- _REQUIRED WORK_
Can you render each line of the material below as a JSON list of strings, one string per line, with blank lines left out?

--- Start SUPPLIED MATERIAL ---

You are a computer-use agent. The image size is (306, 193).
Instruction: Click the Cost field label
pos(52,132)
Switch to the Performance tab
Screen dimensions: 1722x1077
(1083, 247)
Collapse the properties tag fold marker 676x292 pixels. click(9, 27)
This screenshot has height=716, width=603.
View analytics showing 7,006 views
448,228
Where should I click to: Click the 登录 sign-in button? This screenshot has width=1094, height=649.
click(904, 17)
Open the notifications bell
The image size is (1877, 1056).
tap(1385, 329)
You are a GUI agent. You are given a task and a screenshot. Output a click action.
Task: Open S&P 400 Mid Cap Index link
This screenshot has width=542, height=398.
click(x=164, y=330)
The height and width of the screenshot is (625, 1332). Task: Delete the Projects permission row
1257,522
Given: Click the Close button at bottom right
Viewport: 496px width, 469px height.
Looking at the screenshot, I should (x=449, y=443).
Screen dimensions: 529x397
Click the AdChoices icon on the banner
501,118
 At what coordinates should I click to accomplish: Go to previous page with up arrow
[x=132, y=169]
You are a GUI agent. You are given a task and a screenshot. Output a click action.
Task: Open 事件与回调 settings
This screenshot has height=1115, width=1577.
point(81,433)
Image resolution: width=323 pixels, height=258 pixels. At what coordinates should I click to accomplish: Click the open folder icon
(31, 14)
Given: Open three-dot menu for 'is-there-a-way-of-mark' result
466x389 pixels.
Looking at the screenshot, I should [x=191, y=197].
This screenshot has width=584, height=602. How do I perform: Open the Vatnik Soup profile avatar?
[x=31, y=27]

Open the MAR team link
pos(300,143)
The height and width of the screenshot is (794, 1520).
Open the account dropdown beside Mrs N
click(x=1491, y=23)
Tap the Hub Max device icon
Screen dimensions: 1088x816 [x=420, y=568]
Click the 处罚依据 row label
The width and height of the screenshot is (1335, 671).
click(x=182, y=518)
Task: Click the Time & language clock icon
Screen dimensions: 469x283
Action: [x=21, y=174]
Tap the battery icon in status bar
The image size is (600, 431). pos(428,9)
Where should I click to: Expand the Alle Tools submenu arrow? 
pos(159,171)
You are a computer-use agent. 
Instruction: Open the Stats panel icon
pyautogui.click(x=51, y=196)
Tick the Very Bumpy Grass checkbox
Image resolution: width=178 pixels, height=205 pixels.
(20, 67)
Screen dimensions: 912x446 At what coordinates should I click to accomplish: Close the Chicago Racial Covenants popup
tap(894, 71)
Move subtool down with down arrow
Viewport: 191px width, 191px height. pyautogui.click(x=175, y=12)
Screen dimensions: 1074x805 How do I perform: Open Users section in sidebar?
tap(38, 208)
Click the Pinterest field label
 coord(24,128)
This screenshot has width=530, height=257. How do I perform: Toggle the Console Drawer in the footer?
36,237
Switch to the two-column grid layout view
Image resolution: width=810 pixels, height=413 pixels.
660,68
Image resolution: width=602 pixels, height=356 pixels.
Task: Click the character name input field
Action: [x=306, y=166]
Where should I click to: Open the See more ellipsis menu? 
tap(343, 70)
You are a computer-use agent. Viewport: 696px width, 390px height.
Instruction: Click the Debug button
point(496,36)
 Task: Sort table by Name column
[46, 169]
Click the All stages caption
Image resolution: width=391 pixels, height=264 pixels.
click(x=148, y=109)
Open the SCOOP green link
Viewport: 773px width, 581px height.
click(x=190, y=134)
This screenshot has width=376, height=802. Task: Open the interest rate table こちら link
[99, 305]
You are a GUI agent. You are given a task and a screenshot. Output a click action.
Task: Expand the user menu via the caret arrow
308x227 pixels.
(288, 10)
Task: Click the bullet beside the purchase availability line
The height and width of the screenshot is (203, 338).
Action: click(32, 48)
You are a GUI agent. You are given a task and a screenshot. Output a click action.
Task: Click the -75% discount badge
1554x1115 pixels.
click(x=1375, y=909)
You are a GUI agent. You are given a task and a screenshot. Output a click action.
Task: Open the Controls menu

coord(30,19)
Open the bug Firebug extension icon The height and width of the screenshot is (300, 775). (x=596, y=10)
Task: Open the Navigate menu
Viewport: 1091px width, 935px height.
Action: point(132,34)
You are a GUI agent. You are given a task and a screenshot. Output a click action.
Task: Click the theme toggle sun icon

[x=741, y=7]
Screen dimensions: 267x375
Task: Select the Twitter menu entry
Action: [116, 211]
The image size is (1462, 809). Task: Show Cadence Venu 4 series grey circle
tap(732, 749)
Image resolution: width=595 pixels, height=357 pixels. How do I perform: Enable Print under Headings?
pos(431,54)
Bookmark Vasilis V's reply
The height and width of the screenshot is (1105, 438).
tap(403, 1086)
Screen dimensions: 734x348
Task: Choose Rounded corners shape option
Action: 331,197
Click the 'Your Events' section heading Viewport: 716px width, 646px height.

--- End SUPPLIED MATERIAL ---

- _TASK OUTPUT_
[
  "You are a computer-use agent. The image size is (306, 193).",
  "Instruction: Click the Cost field label",
  "pos(52,132)",
  "Switch to the Performance tab",
  "Screen dimensions: 1722x1077",
  "(1083, 247)",
  "Collapse the properties tag fold marker 676x292 pixels. click(9, 27)",
  "This screenshot has height=716, width=603.",
  "View analytics showing 7,006 views",
  "448,228",
  "Where should I click to: Click the 登录 sign-in button? This screenshot has width=1094, height=649.",
  "click(904, 17)",
  "Open the notifications bell",
  "The image size is (1877, 1056).",
  "tap(1385, 329)",
  "You are a GUI agent. You are given a task and a screenshot. Output a click action.",
  "Task: Open S&P 400 Mid Cap Index link",
  "This screenshot has width=542, height=398.",
  "click(x=164, y=330)",
  "The height and width of the screenshot is (625, 1332). Task: Delete the Projects permission row",
  "1257,522",
  "Given: Click the Close button at bottom right",
  "Viewport: 496px width, 469px height.",
  "Looking at the screenshot, I should (x=449, y=443).",
  "Screen dimensions: 529x397",
  "Click the AdChoices icon on the banner",
  "501,118",
  " At what coordinates should I click to accomplish: Go to previous page with up arrow",
  "[x=132, y=169]",
  "You are a GUI agent. You are given a task and a screenshot. Output a click action.",
  "Task: Open 事件与回调 settings",
  "This screenshot has height=1115, width=1577.",
  "point(81,433)",
  "Image resolution: width=323 pixels, height=258 pixels. At what coordinates should I click to accomplish: Click the open folder icon",
  "(31, 14)",
  "Given: Open three-dot menu for 'is-there-a-way-of-mark' result",
  "466x389 pixels.",
  "Looking at the screenshot, I should [x=191, y=197].",
  "This screenshot has width=584, height=602. How do I perform: Open the Vatnik Soup profile avatar?",
  "[x=31, y=27]",
  "Open the MAR team link",
  "pos(300,143)",
  "The height and width of the screenshot is (794, 1520).",
  "Open the account dropdown beside Mrs N",
  "click(x=1491, y=23)",
  "Tap the Hub Max device icon",
  "Screen dimensions: 1088x816 [x=420, y=568]",
  "Click the 处罚依据 row label",
  "The width and height of the screenshot is (1335, 671).",
  "click(x=182, y=518)",
  "Task: Click the Time & language clock icon",
  "Screen dimensions: 469x283",
  "Action: [x=21, y=174]",
  "Tap the battery icon in status bar",
  "The image size is (600, 431). pos(428,9)",
  "Where should I click to: Expand the Alle Tools submenu arrow? ",
  "pos(159,171)",
  "You are a computer-use agent. ",
  "Instruction: Open the Stats panel icon",
  "pyautogui.click(x=51, y=196)",
  "Tick the Very Bumpy Grass checkbox",
  "Image resolution: width=178 pixels, height=205 pixels.",
  "(20, 67)",
  "Screen dimensions: 912x446 At what coordinates should I click to accomplish: Close the Chicago Racial Covenants popup",
  "tap(894, 71)",
  "Move subtool down with down arrow",
  "Viewport: 191px width, 191px height. pyautogui.click(x=175, y=12)",
  "Screen dimensions: 1074x805 How do I perform: Open Users section in sidebar?",
  "tap(38, 208)",
  "Click the Pinterest field label",
  " coord(24,128)",
  "This screenshot has width=530, height=257. How do I perform: Toggle the Console Drawer in the footer?",
  "36,237",
  "Switch to the two-column grid layout view",
  "Image resolution: width=810 pixels, height=413 pixels.",
  "660,68",
  "Image resolution: width=602 pixels, height=356 pixels.",
  "Task: Click the character name input field",
  "Action: [x=306, y=166]",
  "Where should I click to: Open the See more ellipsis menu? ",
  "tap(343, 70)",
  "You are a computer-use agent. Viewport: 696px width, 390px height.",
  "Instruction: Click the Debug button",
  "point(496,36)",
  " Task: Sort table by Name column",
  "[46, 169]",
  "Click the All stages caption",
  "Image resolution: width=391 pixels, height=264 pixels.",
  "click(x=148, y=109)",
  "Open the SCOOP green link",
  "Viewport: 773px width, 581px height.",
  "click(x=190, y=134)",
  "This screenshot has width=376, height=802. Task: Open the interest rate table こちら link",
  "[99, 305]",
  "You are a GUI agent. You are given a task and a screenshot. Output a click action.",
  "Task: Expand the user menu via the caret arrow",
  "308x227 pixels.",
  "(288, 10)",
  "Task: Click the bullet beside the purchase availability line",
  "The height and width of the screenshot is (203, 338).",
  "Action: click(32, 48)",
  "You are a GUI agent. You are given a task and a screenshot. Output a click action.",
  "Task: Click the -75% discount badge",
  "1554x1115 pixels.",
  "click(x=1375, y=909)",
  "You are a GUI agent. You are given a task and a screenshot. Output a click action.",
  "Task: Open the Controls menu",
  "coord(30,19)",
  "Open the bug Firebug extension icon The height and width of the screenshot is (300, 775). (x=596, y=10)",
  "Task: Open the Navigate menu",
  "Viewport: 1091px width, 935px height.",
  "Action: point(132,34)",
  "You are a GUI agent. You are given a task and a screenshot. Output a click action.",
  "Task: Click the theme toggle sun icon",
  "[x=741, y=7]",
  "Screen dimensions: 267x375",
  "Task: Select the Twitter menu entry",
  "Action: [116, 211]",
  "The image size is (1462, 809). Task: Show Cadence Venu 4 series grey circle",
  "tap(732, 749)",
  "Image resolution: width=595 pixels, height=357 pixels. How do I perform: Enable Print under Headings?",
  "pos(431,54)",
  "Bookmark Vasilis V's reply",
  "The height and width of the screenshot is (1105, 438).",
  "tap(403, 1086)",
  "Screen dimensions: 734x348",
  "Task: Choose Rounded corners shape option",
  "Action: 331,197",
  "Click the 'Your Events' section heading Viewport: 716px width, 646px height."
]